Top Poisonous and Venomous Fish to Avoid

Top Poisonous and Venomous Fish to Avoid


We often don’t think of fish as being toxic to humans,  but there are a handful of species that can inflict serious pain or inject a fatal dose of venom.  Fortunately, incidences of attacks by toxic fish are not as common as jellyfish stings, but they do happen.  Let’s take a look at what fish are best to be avoided in order to reduce the chances of becoming a victim.

Toxic or Poisonous

The first thing to consider is that there is a difference between something being toxic or poisonous, even if we tend to use these words interchangeably.  Toxic creatures inject a substance into the body that causes a harmful reaction.  We tend to call this stuff venom.  Poisonous creatures do not need to insert venom into the body to cause harm.  Simple, casual contact is usually enough to spur a reaction.  Think of toxic in terms of getting an allergic reaction from a bee sting.  Think of exposure to poison from walking through poison ivy. 

Puffer Fish

The puffer fish is considered to be the most poisonous fish and second-most poisonous vertebrate on Earth.  Serious illness or death can occur after exposure to as little as 2 milligrams of tetrodotoxin, the compound that the fish carry.  Tetrodotoxin is a neurotoxin that interferes with signals from the brain to the nerves throughout the body.  Exposure can lead to paralysis, weakness, respiratory failure or cardiac arrest.  What makes the puffer fish particularly dangerous is that you can get exposed to tetrodotoxin from handling or getting stabbed by one of the spines on the fish, or exposure can come from eating fish that has not been properly prepared.  The compound is concentrated in the liver, intestines, ovaries as well as the skin, so avoiding the fish altogether is probably the best course of action to take.

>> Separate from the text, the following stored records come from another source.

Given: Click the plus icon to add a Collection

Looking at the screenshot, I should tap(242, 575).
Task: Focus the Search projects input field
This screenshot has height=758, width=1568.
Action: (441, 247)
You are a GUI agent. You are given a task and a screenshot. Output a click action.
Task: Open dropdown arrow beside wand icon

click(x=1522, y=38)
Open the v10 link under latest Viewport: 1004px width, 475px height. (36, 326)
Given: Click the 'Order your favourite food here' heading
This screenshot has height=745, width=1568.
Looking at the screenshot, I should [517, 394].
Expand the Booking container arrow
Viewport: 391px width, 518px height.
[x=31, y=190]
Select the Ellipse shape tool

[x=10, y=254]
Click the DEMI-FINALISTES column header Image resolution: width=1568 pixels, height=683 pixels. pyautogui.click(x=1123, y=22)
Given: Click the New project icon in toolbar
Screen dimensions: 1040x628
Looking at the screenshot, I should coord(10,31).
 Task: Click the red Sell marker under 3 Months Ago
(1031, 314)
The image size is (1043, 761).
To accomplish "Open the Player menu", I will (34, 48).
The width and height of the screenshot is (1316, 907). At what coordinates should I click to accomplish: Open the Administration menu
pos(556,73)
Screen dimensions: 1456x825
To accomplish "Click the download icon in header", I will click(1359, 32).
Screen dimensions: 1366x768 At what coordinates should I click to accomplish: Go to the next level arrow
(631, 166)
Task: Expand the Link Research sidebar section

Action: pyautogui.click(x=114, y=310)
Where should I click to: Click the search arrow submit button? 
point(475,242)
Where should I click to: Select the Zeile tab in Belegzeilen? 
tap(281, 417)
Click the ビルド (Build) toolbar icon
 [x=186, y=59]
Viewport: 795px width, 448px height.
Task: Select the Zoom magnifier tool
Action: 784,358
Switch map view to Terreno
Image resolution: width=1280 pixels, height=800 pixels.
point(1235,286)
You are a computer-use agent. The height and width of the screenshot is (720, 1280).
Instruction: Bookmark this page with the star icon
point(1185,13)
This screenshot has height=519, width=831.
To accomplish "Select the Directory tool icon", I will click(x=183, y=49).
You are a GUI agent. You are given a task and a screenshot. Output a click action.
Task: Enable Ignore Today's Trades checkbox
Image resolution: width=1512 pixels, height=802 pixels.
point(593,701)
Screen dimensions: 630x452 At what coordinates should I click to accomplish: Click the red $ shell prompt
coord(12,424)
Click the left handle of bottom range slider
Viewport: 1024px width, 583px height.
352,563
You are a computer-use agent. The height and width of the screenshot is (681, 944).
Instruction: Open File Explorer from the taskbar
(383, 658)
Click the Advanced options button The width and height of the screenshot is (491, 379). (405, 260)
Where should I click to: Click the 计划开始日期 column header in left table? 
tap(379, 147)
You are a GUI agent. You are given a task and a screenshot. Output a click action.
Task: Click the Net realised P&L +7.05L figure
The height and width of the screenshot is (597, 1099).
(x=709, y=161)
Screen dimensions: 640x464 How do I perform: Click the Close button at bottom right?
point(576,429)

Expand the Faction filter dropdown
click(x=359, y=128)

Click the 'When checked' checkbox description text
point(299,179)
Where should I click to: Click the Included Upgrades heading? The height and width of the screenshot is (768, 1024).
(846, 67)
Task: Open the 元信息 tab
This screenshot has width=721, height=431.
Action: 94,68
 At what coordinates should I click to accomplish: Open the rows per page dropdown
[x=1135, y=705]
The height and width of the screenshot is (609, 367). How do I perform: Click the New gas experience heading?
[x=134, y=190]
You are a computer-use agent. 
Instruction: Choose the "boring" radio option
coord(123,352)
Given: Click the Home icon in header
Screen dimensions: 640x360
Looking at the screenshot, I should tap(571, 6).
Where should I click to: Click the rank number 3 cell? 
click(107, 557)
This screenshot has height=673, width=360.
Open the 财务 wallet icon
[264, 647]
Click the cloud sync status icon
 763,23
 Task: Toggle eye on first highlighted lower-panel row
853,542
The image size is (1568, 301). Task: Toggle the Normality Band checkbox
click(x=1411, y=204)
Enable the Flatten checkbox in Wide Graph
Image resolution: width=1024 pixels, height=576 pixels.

The stonefish has the ability to rest on the sea bed and mask itself with the surrounding terrain.  They resemble a stone, which makes them particularly adept at hiding from predators.  However, they are also easily confused with stones and pieces of coral that can accidentally get stepped on or picked up.  The fish has a defense mechanism that extends sharp spines from its back, pierces the skin and injects venom.  Once injected, it causes severe pain, swelling, temporary paralysis, tissue and muscle death and also death in some victims.  One of the easiest ways to avoid being jabbed by a stonefish is by shuffling in the sand near rocks instead of walking.



The lionfish competes with the stonefish in terms of their toxicity.  This fish has spines that protrude from many areas of the body, providing ample defensive coverage against a predator.  Lionfish venom produces symptoms as severe as the stonefish, in addition to also causing the cardiovascular system to go haywire and potentially stop working altogether.  Lionfish are becoming increasingly common in the Atlantic Ocean and Caribbean.


These bright yellow fish with black spots puff up into the shape of a box.  When they feel threatened, they release a cloud of poisonous compounds that adhere to the skin of nearby predators.  This poison can break down blood cells and cause a huge range of problems as a result. 


Stingrays are considered fish, and they are probably the most common threat to humans in North America.  People get stung by getting struck by their whip-like tail that has sharp barbs which inject a venom that causes severe pain, inflammation, redness, tissue and localized nerve damage.   In some cases, enough venom can be released to cause severe cardiovascular problems.  The best way to avoid stingray attacks is to shuffle in order to kick them free from where they burrow themselves in the sand to hide. 

There are many other species of fish that are poisonous to humans, but these rank as the most common that people come into contact with.  Part of the problem is that most of these fish are beautiful and have bright colors or intricate designs on their bodies.   Consequently, it’s difficult to resist the urge to get close and even handle them.  Don’t.  Avoid them at all costs, and always remember to make sure that you are aware of dangers posed by marine life in areas where you plan on being in the water.